***** Material to process

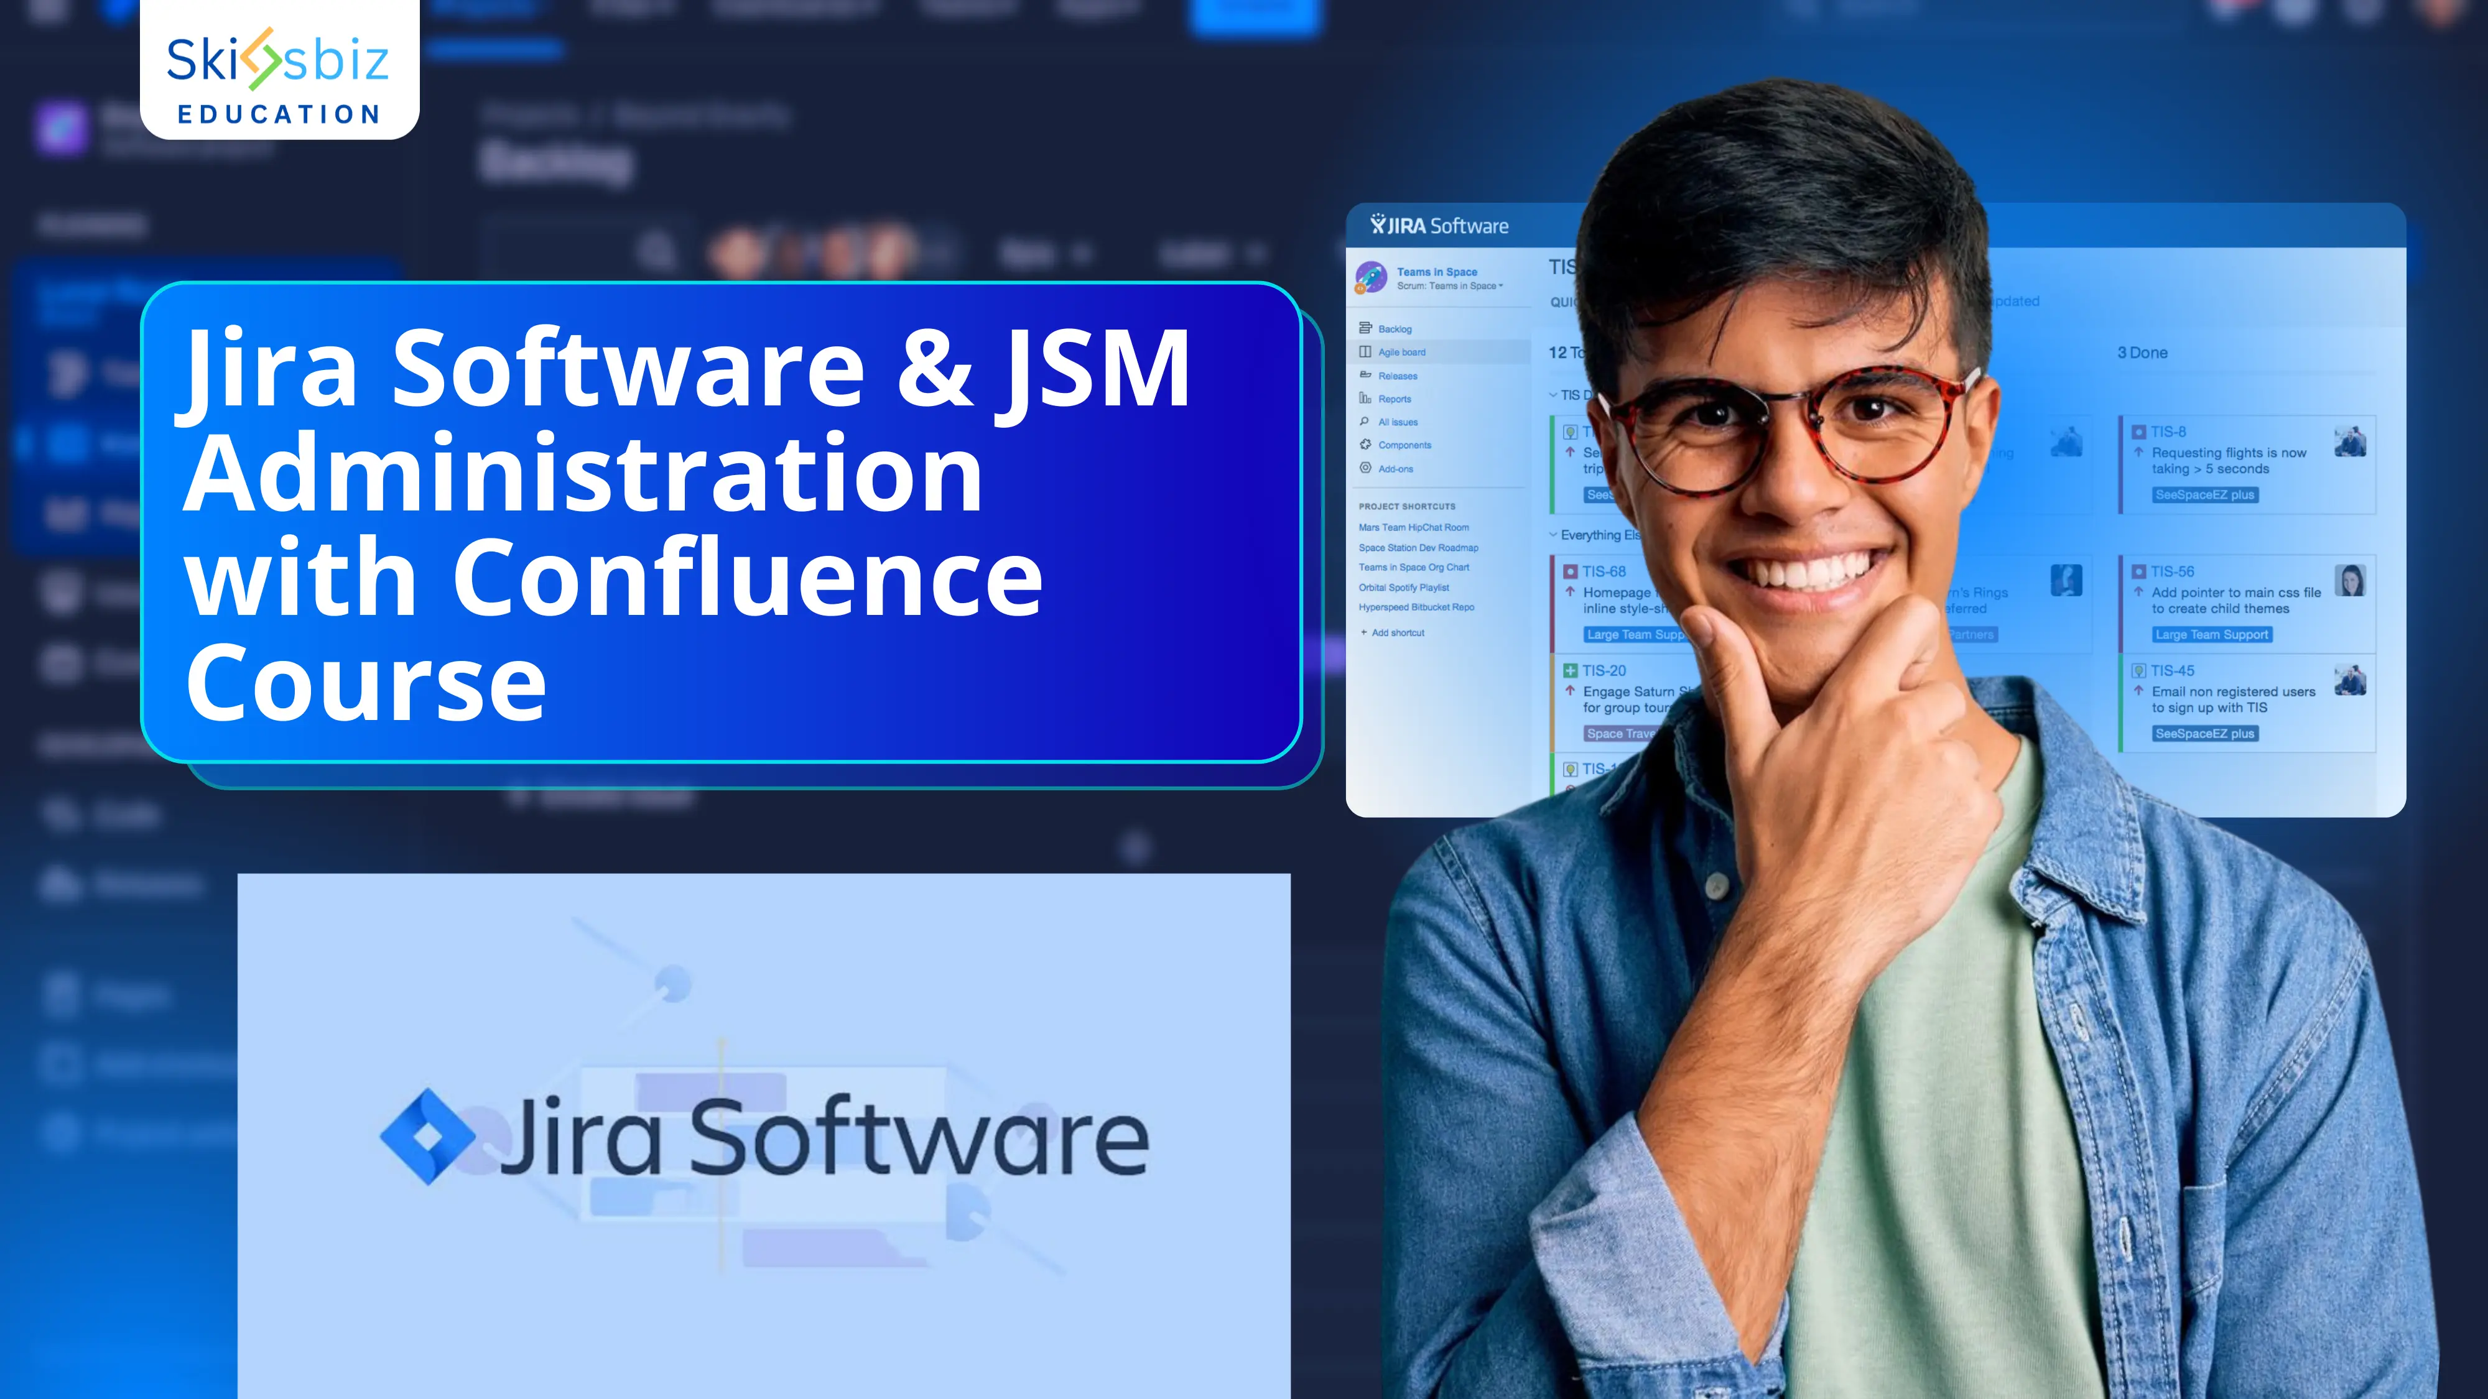2488x1399 pixels.
Task: Open the Backlog nav entry
Action: pos(1396,328)
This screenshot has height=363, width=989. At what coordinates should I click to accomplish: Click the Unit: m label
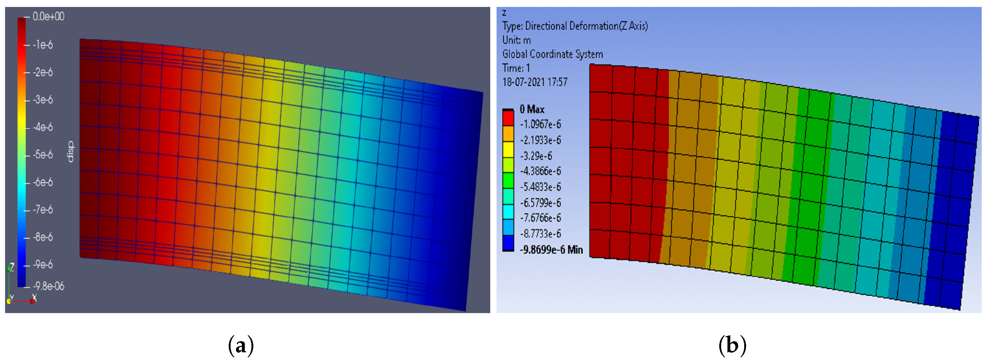pyautogui.click(x=516, y=40)
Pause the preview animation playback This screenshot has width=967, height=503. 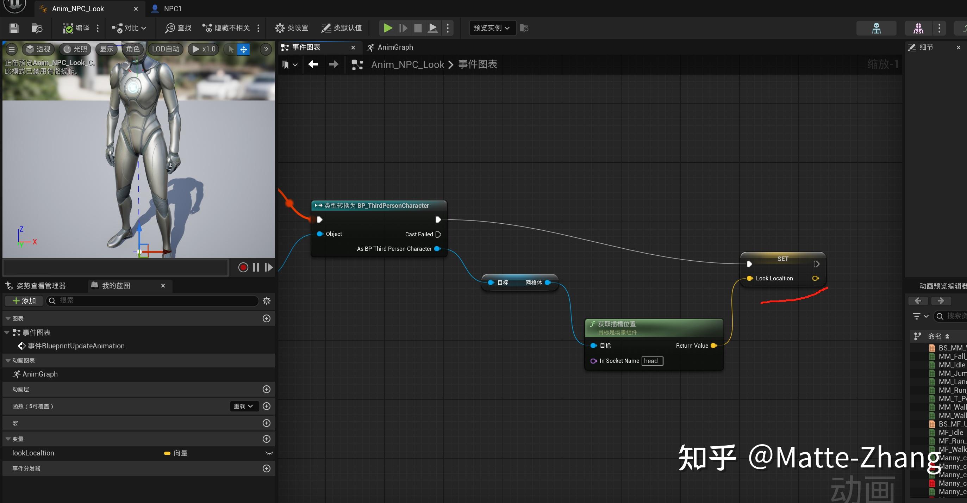coord(256,267)
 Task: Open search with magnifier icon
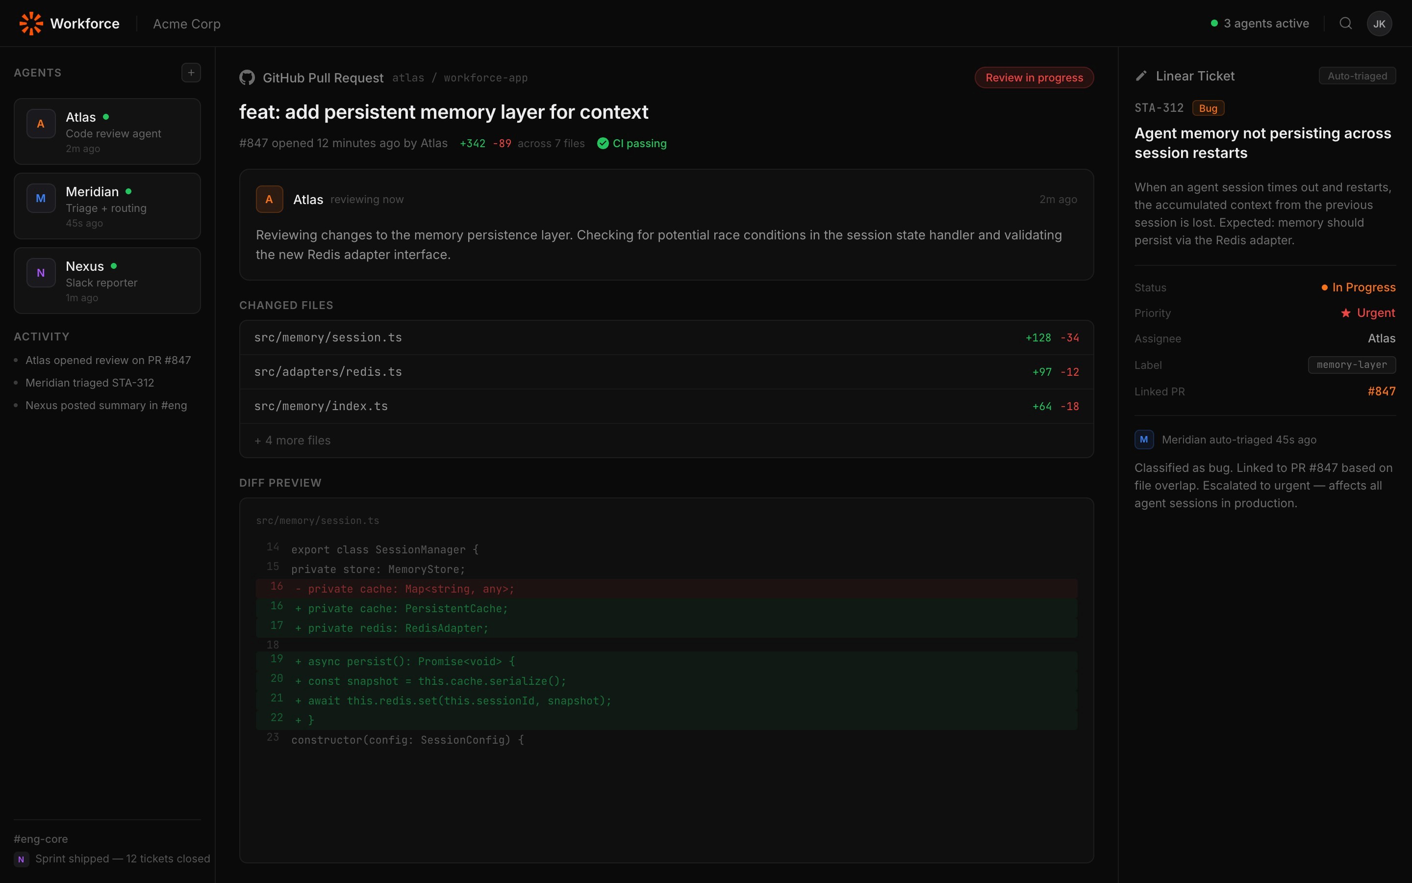pyautogui.click(x=1345, y=23)
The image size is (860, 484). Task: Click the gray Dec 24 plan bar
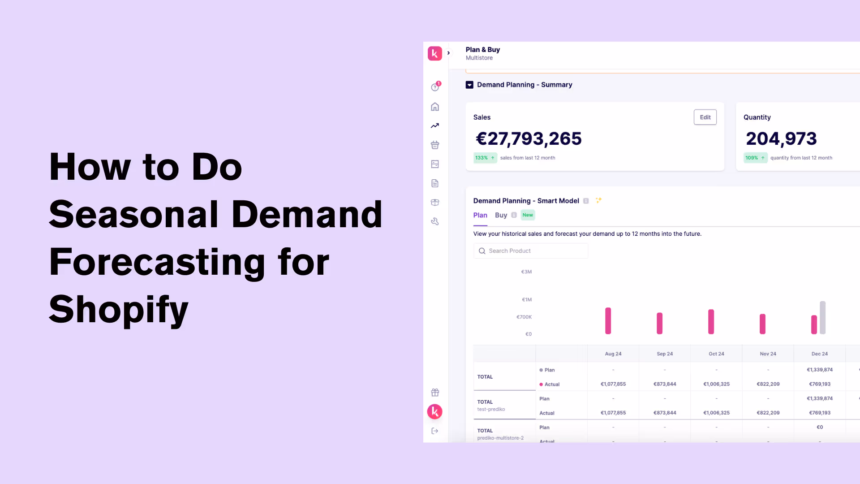click(x=822, y=317)
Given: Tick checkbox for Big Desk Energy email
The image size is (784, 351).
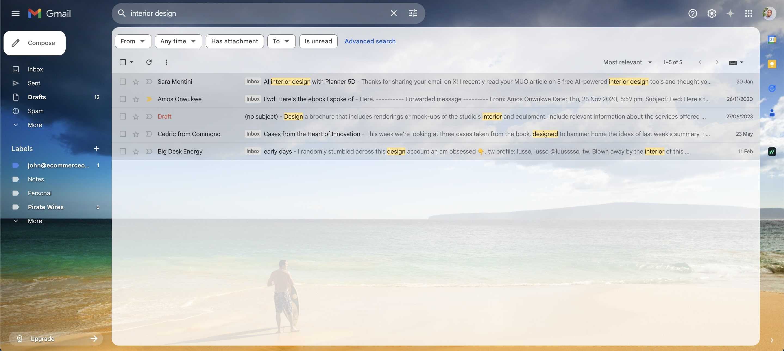Looking at the screenshot, I should [x=123, y=151].
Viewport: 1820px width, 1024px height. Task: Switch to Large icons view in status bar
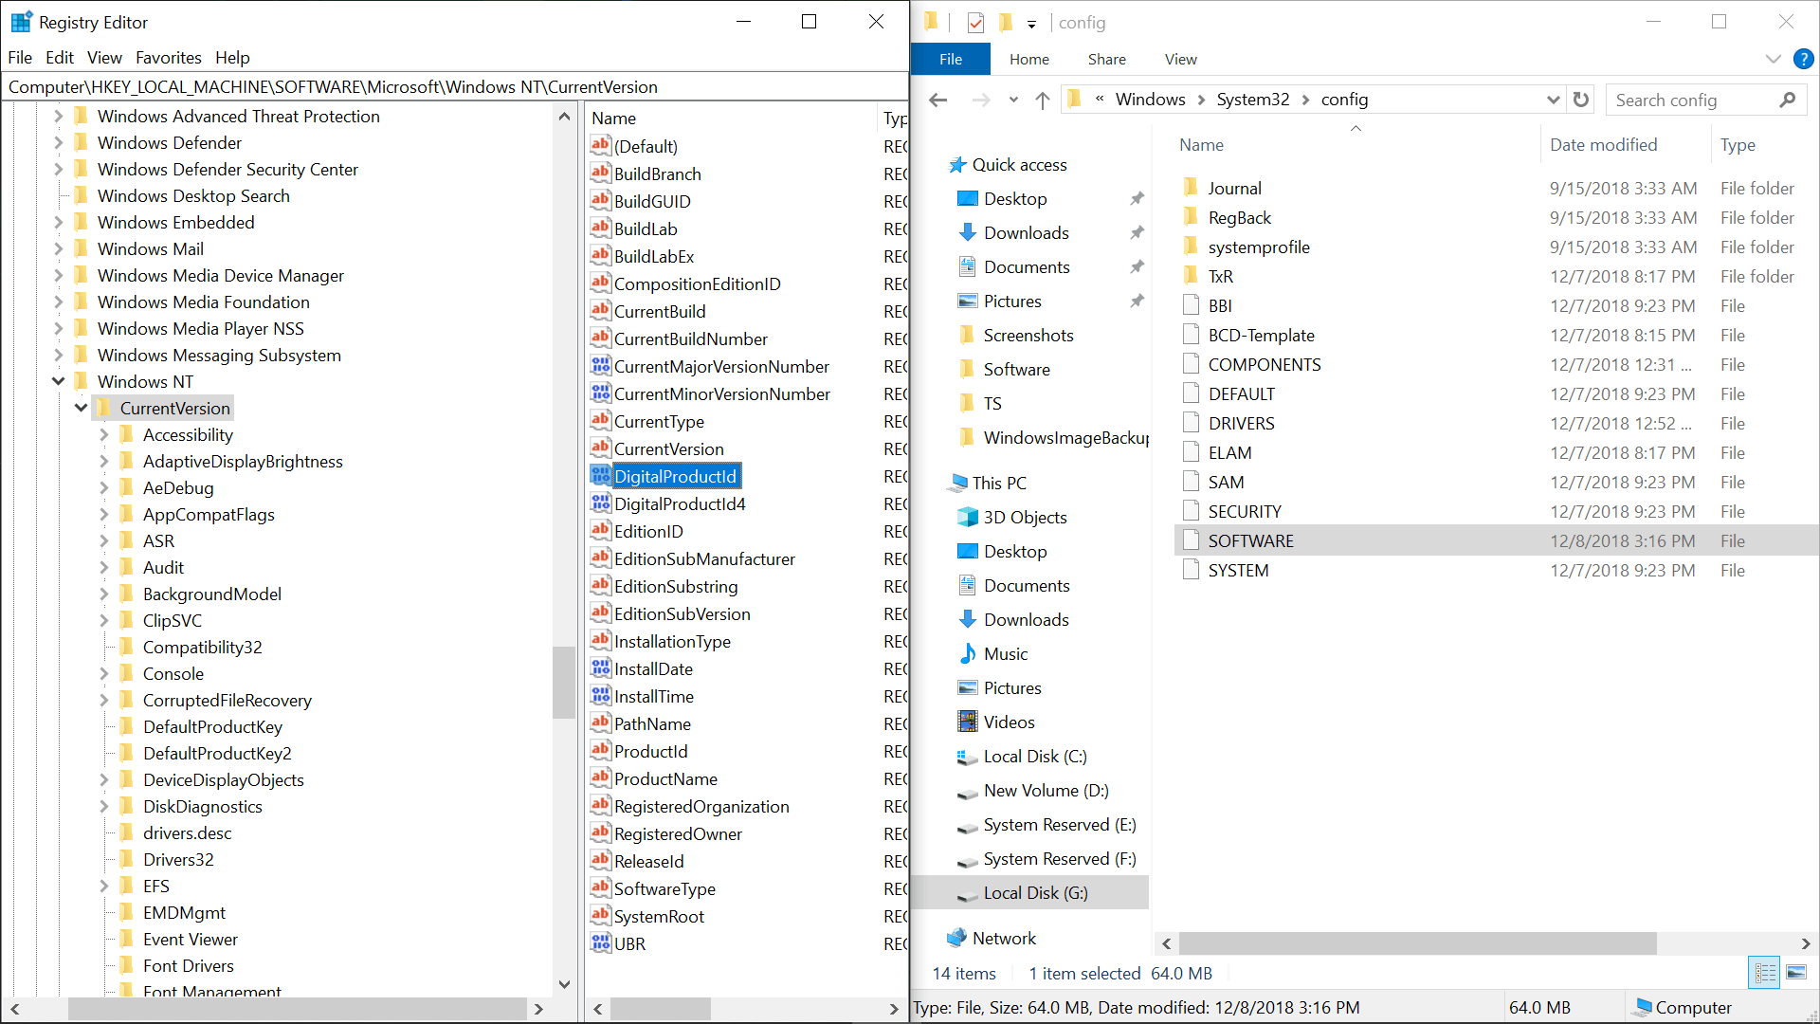(x=1795, y=973)
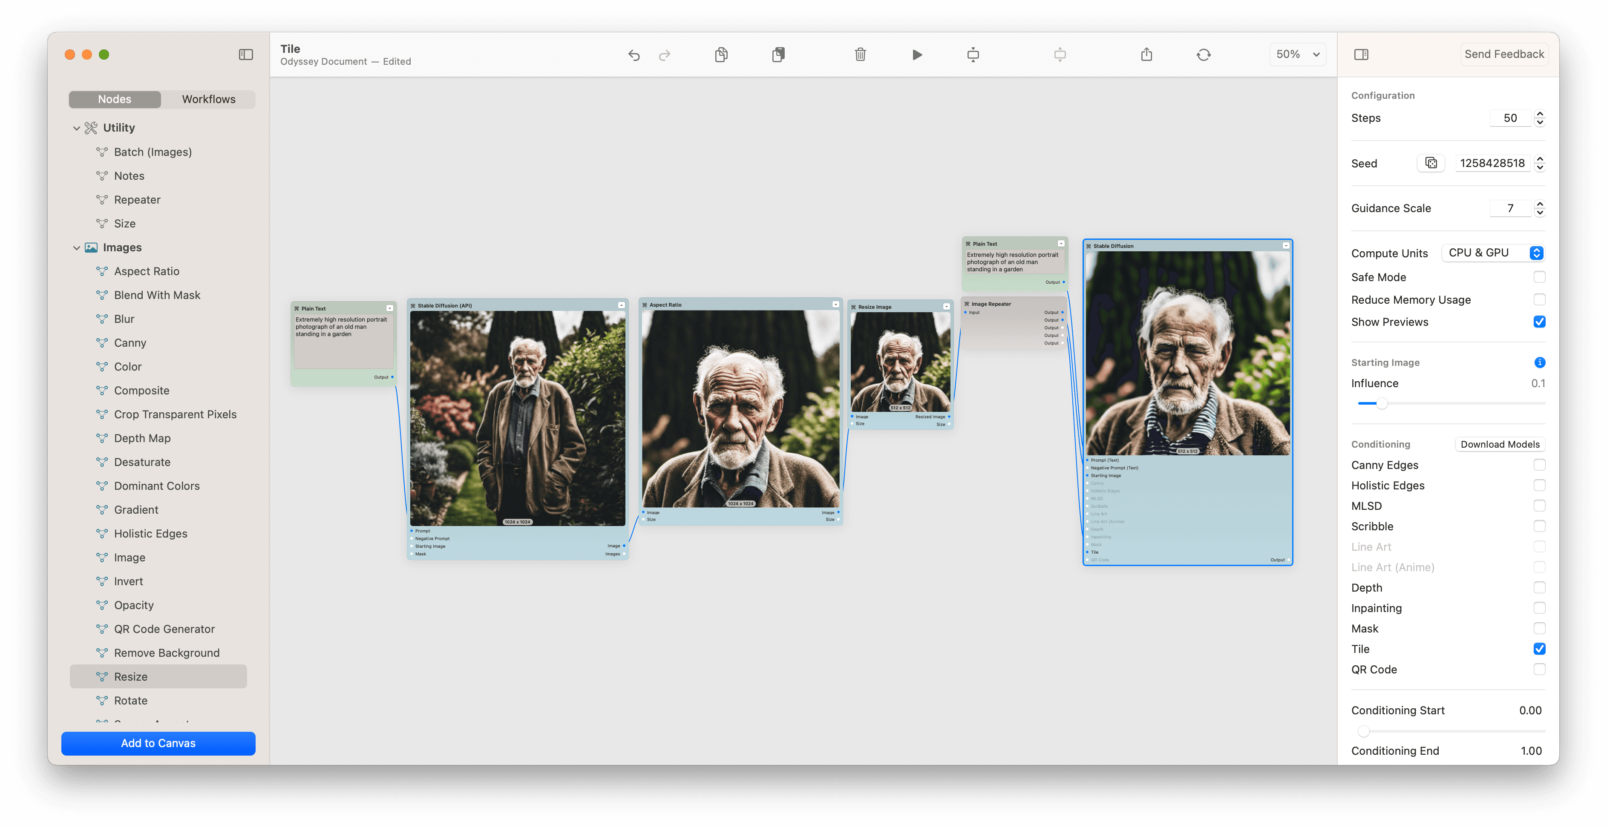Click the undo arrow in the toolbar

(634, 55)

**********

Brief => Omit the pictures. Write out exactly the lines from the one containing "The image size is (860, 484)." through the last line of the entries, both of them included.

Task response =>
The image size is (860, 484). Task: Click the gray Dec 24 plan bar
click(x=822, y=317)
Given: Tick checkbox for Big Desk Energy email
The image size is (784, 351).
Looking at the screenshot, I should [x=123, y=151].
Viewport: 1820px width, 1024px height. Task: Switch to Large icons view in status bar
(x=1795, y=973)
Click the undo arrow in the toolbar

(634, 55)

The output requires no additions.